At Sault Ste. Marie, Cass called a council of the Ojibwa to obtain their permission to establish an Indian agency. The Ojibwa, many of whom were loyal to the British, expressed their displeasure with the American proposal. One of their chiefs known as "the count", dressed in the uniform of a British officer, raised a British flag near the expedition's camp. Cass tore down the flag and trampled it under foot, which brought about the submission of the Native Americans, who ceded 16 sqmi on the St. Mary's River where Fort Brady was constructed two years later.

The expedition proceeded west along the southern shore of Lake Superior portaging across the Keweenaw Peninsula. A contingent including Cass, Schoolcraft, and Doty made a side trip 30 mi up the Ontonagon River to see the huge mass of copper known as the copper rock. At the western end of Lake Superior the expedition proceeded up the Saint Louis River to the American Fur Company's post at Fond du Lac.

Six miles further up the river Cass split his party. Schoolcraft, Doty, and 14 others struck out across country for the American Fur Company's post at Sandy Lake near the Mississippi River, while Cass and the rest of the party continued up the Saint Louis River heading for the same destination. The overland party lost the trail and struggled through swamps and knee-deep mud, yet arrived at Sandy Lake two days ahead of Cass's group. Cass and the scientific staff ascended the Mississippi in search of its source. They went as far as the lake that now bears Cass's name and then returned to the post at Sandy Lake.

==Return to Detroit==
Taking 16 Ojibwa with them, the expedition descended the Mississippi, pausing to hunt buffalo along the banks. Near the Falls of Saint Anthony they encountered an encampment of the Fifth Infantry under the command of Lieutenant Colonel Henry Leavenworth. Here the resident Indian agent, Major Lawrence Taliaferro called together the local Sioux for a ceremony of peace with the Ojibwa accompanying the Cass expedition.

The expedition continued down the Mississippi stopping at Sioux villages to smoke the pipe of peace. On August 5 the party reached Fort Crawford at Prairie du Chien, the westernmost post in Michigan Territory. Schoolcraft made a brief side trip to the lead mines near Dubuque, after which the entire expedition ascended the Wisconsin River to the Fox-Wisconsin portage and descended the Fox River to Green Bay, where they were greeted by a salute from the guns of Fort Howard.

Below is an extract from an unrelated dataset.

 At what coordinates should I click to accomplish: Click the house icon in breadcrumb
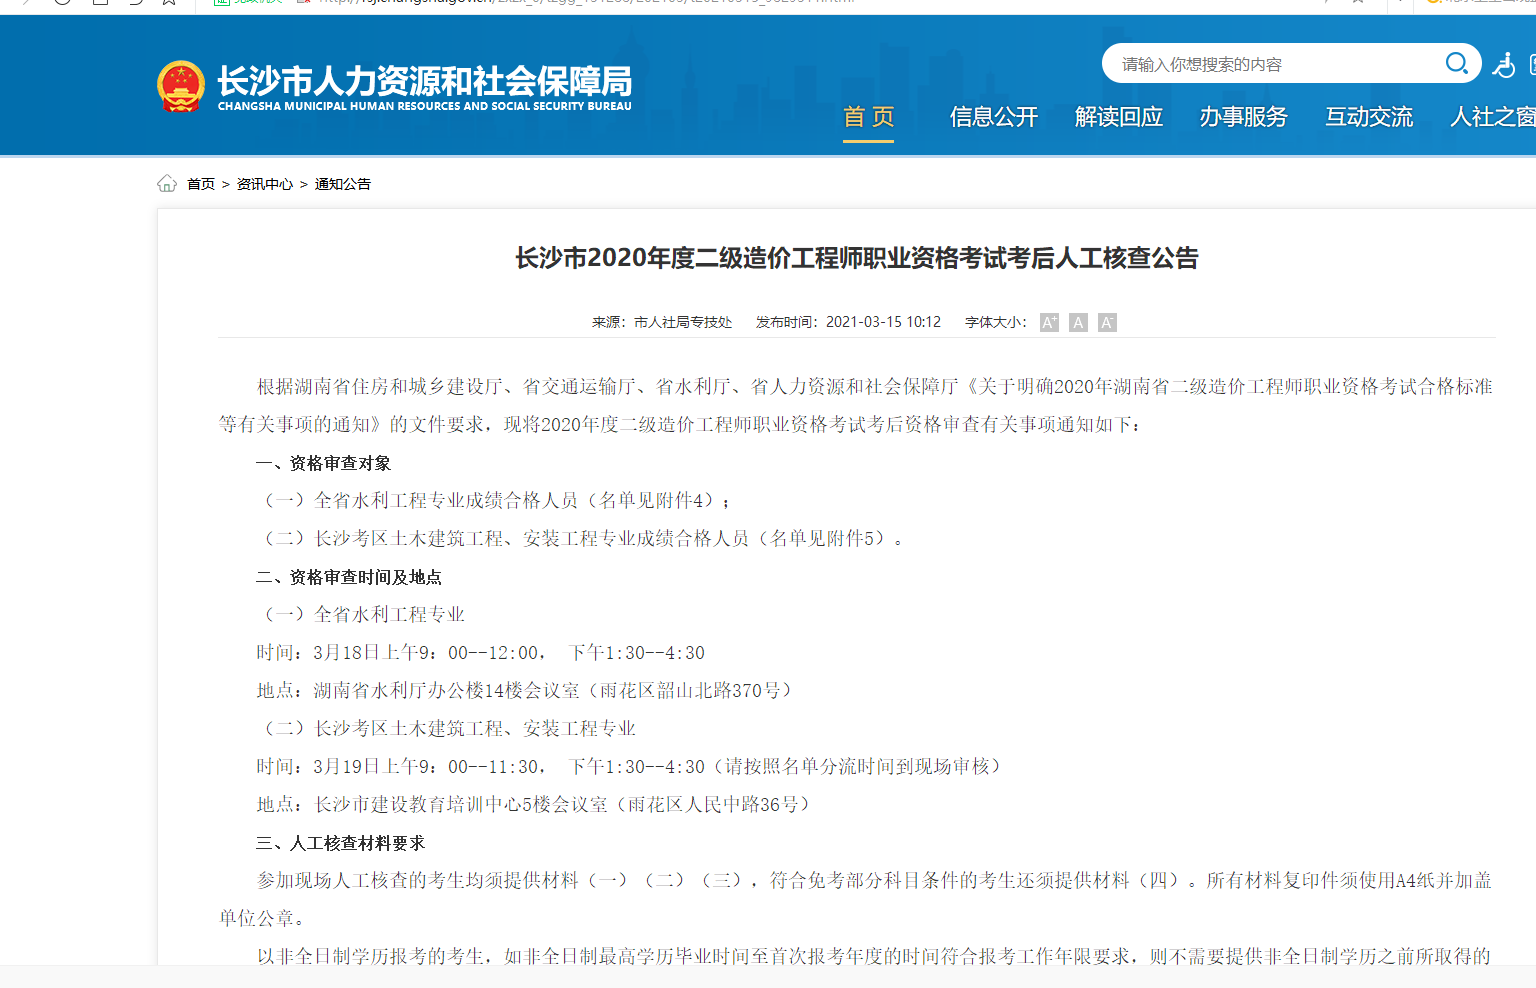tap(167, 183)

At Green Bay Cass dismissed the soldiers and shipped the natural history specimens collected by the scientists to Detroit. He led most of the remaining men down the western shore of Lake Michigan to Chicago.

Dr. Wolcott and a few companions remained at the Indian agency at Chicago. Governor Cass returned to Detroit on horseback via the Indian trail, while Schoolcraft and Captain Douglass traveled up the eastern shore of Lake Michigan to Michilimackinac where they joined Doty and a couple other members of the expedition who had traveled there directly from Green Bay. This group retraced the expedition's route down Lake Huron to Detroit, arriving there on September 24, 1820, 124 days after their departure.

==Results==
The Lewis Cass expedition, which cost $6,300, resulted in a series of anonymous articles in the Detroit Gazette in the winter of 1820-21, a 419-page book by Henry Schoolcraft, and at least 15 scientific papers. Schoolcraft's book, Narrative Journal of Travels...from Detroit...to the Sources of the Mississippi River, sold 1,200 copies within a few months of its publication in 1821.